Each of the records below must be reproduced exactly.

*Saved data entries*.
»»

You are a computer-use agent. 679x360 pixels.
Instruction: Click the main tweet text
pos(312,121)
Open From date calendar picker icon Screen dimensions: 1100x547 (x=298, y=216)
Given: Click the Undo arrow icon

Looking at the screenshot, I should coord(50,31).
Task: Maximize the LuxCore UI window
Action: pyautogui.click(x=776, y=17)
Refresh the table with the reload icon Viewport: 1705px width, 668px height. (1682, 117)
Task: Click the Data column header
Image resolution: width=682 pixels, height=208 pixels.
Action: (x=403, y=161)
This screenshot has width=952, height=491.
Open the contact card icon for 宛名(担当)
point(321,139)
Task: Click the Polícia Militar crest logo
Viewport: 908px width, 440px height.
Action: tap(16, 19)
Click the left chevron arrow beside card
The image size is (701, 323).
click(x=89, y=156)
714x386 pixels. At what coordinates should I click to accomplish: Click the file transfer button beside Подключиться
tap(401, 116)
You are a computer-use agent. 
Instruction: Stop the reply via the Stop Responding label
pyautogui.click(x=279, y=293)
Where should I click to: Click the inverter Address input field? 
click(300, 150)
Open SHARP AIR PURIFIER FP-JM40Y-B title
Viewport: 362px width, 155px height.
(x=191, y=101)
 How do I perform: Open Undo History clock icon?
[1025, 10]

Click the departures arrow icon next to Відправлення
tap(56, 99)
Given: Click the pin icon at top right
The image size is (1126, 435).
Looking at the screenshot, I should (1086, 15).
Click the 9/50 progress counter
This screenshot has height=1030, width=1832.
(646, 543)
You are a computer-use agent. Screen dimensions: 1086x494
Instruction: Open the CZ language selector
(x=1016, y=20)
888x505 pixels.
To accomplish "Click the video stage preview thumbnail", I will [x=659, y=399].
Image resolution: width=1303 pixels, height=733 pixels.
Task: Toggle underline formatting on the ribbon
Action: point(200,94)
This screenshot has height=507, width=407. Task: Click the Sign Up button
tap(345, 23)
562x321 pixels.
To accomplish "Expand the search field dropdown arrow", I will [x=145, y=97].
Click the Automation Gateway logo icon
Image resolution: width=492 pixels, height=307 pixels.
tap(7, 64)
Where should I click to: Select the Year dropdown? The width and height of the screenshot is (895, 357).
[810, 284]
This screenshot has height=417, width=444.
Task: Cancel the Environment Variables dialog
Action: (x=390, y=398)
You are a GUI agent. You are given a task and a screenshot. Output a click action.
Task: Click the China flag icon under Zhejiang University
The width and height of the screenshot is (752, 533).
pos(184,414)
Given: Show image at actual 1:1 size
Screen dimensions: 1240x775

««

*RESPONSE TO THE EXERCISE*.
You are a computer-use agent. 679x360 pixels.
Instruction: Click the main tweet text
pos(312,121)
Open From date calendar picker icon Screen dimensions: 1100x547 (x=298, y=216)
Given: Click the Undo arrow icon

Looking at the screenshot, I should coord(50,31).
Task: Maximize the LuxCore UI window
Action: pyautogui.click(x=776, y=17)
Refresh the table with the reload icon Viewport: 1705px width, 668px height. (1682, 117)
Task: Click the Data column header
Image resolution: width=682 pixels, height=208 pixels.
Action: (x=403, y=161)
This screenshot has width=952, height=491.
Open the contact card icon for 宛名(担当)
point(321,139)
Task: Click the Polícia Militar crest logo
Viewport: 908px width, 440px height.
Action: tap(16, 19)
Click the left chevron arrow beside card
The image size is (701, 323).
click(x=89, y=156)
714x386 pixels. At what coordinates should I click to accomplish: Click the file transfer button beside Подключиться
tap(401, 116)
You are a computer-use agent. 
Instruction: Stop the reply via the Stop Responding label
pyautogui.click(x=279, y=293)
Where should I click to: Click the inverter Address input field? 
click(300, 150)
Open SHARP AIR PURIFIER FP-JM40Y-B title
Viewport: 362px width, 155px height.
(x=191, y=101)
 How do I perform: Open Undo History clock icon?
[1025, 10]

Click the departures arrow icon next to Відправлення
tap(56, 99)
Given: Click the pin icon at top right
The image size is (1126, 435).
Looking at the screenshot, I should (1086, 15).
Click the 9/50 progress counter
This screenshot has height=1030, width=1832.
(646, 543)
You are a computer-use agent. Screen dimensions: 1086x494
Instruction: Open the CZ language selector
(x=1016, y=20)
888x505 pixels.
To accomplish "Click the video stage preview thumbnail", I will [x=659, y=399].
Image resolution: width=1303 pixels, height=733 pixels.
Task: Toggle underline formatting on the ribbon
Action: point(200,94)
This screenshot has height=507, width=407. Task: Click the Sign Up button
tap(345, 23)
562x321 pixels.
To accomplish "Expand the search field dropdown arrow", I will [x=145, y=97].
Click the Automation Gateway logo icon
Image resolution: width=492 pixels, height=307 pixels.
tap(7, 64)
Where should I click to: Select the Year dropdown? The width and height of the screenshot is (895, 357).
[810, 284]
This screenshot has height=417, width=444.
Task: Cancel the Environment Variables dialog
Action: (x=390, y=398)
You are a GUI agent. You are given a task and a screenshot. Output a click action.
Task: Click the China flag icon under Zhejiang University
The width and height of the screenshot is (752, 533).
pos(184,414)
Given: Show image at actual 1:1 size
Screen dimensions: 1240x775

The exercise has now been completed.